Benign prostatic hyperplasia is an uncommon cause of mortality but a common cause of morbidity.
More than 80% of men aged older than 80 years have histologic evidence of benign prostatic hyperplasia (BPH). As most of us know, the most common symptoms of BPH are urinary frequency, nocturia, hesitancy, and weak urine stream. But it seems like nocturia is the source of most complaints in my panel.
Interestingly, many men will experience stabilization or improvement over time without therapy. We likely do not remember this, because men who present to us are not typically enamored with the idea of "watchful waiting" when they are up all night standing at the latrine. But in fact, 38% of men will have symptom improvement over 2.6 to 5 years of follow-up without intervention.
Treatment is symptom driven. Treatment modality selections are cost and convenience driven. Many of us will reach for an alpha-adrenergic antagonist or a 5-alpha-reductase inhibitor as first-line therapy for patients with mild but annoying symptoms.
But how many of us consider NSAIDs in this setting?
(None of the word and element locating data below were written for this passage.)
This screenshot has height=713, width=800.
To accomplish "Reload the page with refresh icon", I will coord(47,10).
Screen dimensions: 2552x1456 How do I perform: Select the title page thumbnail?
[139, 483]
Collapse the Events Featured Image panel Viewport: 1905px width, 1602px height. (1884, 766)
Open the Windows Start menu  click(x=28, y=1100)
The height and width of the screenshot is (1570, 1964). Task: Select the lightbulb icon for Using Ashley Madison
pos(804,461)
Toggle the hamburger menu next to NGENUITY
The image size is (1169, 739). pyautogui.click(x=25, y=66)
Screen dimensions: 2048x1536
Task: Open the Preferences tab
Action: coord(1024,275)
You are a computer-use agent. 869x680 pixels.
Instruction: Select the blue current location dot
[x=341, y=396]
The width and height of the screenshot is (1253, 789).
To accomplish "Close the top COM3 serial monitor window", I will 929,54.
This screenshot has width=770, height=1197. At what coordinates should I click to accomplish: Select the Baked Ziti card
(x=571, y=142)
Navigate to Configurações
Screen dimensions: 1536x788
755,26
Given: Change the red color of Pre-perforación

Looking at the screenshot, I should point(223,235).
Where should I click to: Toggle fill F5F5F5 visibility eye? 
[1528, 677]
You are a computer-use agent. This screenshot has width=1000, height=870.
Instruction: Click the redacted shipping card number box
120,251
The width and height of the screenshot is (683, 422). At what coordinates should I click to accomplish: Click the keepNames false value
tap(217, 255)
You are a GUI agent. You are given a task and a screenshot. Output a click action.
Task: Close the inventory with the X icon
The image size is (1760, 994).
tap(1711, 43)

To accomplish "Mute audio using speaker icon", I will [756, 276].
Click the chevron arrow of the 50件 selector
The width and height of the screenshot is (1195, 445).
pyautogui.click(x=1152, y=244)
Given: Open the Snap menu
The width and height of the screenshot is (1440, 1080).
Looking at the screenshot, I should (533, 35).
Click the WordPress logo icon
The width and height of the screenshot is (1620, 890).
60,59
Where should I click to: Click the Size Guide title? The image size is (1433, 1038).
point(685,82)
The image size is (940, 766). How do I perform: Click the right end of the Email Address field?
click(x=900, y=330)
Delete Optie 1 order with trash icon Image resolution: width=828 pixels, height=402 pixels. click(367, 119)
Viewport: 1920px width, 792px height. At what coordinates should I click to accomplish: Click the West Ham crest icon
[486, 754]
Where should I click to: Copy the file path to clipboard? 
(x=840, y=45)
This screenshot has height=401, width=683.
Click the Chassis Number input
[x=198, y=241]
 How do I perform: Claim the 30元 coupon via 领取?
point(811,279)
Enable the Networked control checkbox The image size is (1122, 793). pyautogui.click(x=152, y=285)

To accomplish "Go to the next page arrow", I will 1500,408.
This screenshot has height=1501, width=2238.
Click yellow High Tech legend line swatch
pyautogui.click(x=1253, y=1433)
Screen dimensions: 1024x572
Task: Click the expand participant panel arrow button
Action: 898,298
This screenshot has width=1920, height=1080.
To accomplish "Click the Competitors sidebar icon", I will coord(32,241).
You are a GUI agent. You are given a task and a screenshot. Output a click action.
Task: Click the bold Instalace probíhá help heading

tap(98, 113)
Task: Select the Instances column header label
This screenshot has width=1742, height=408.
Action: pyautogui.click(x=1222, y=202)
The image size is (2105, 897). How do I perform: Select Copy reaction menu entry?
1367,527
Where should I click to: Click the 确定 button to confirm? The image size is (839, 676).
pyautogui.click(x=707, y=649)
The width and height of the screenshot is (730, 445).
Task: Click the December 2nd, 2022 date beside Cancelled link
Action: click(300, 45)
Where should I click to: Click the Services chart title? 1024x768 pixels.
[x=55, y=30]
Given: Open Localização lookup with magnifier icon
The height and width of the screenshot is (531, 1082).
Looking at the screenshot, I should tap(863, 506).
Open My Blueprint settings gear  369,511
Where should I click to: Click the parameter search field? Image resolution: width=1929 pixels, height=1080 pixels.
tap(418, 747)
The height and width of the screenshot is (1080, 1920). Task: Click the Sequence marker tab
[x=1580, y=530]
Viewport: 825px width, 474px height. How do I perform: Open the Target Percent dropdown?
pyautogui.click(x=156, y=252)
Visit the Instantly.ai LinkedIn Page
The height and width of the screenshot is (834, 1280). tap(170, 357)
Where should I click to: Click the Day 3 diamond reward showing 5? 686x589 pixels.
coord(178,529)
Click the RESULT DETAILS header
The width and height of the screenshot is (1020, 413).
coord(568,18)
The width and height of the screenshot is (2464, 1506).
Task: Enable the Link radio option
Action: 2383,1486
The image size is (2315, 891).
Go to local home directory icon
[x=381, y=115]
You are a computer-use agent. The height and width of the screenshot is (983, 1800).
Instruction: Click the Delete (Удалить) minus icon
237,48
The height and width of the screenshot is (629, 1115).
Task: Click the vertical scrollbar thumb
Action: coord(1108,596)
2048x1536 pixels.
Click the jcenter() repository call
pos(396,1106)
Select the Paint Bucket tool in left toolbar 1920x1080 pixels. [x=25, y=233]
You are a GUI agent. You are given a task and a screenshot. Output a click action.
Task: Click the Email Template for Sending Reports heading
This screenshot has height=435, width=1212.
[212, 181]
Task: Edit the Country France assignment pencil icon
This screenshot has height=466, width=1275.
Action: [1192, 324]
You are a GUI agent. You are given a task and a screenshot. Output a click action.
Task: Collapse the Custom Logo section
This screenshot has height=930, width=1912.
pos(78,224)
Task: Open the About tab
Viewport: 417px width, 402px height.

Dr. Arman Kahokehr and colleagues conducted a systematic review of the literature examining the effects of NSAIDs in the treatment of men with BPH. Trials were included if they were randomized and included objective outcomes such as urologic symptom scales or urodynamics (BJU Int. 2013;111:304-11).
Three randomized trials enrolling 183 men and lasting 4-24 weeks were included in the meta-analysis. The trials used rofecoxib plus finasteride, celecoxib, and tenoxicam plus doxazosin. NSAIDs improved scores on the International Prostate Symptom Score (IPSS; P less than .001) and increased urine flow (0.89 mL/s; P = .01). No increased side effects were observed.
The authors highlight that inflammatory infiltration is seen in 43%-98% of BPH tissue, and men with acute or chronic inflammation have larger prostate volumes.
COX-2 inhibitors were used in the included studies, but nonselective NSAIDs may have as powerful an effect on the inflammatory process associated with BPH – and may be associated with less concern for adverse cardiovascular outcomes. The long-term effects of NSAIDs on kidney function and the gastrointestinal mucosa, especially in older patients, need to be considered.
But the use of NSAIDs in combination with other BPH pharmacologic agents before changing doses, medications, or intervention approach may be an attractive short-term clinical option.
Dr. Ebbert is professor of medicine and a primary care clinician at the Mayo Clinic in Rochester, Minn. He reports having no conflicts of interest. The opinions expressed are those of the author.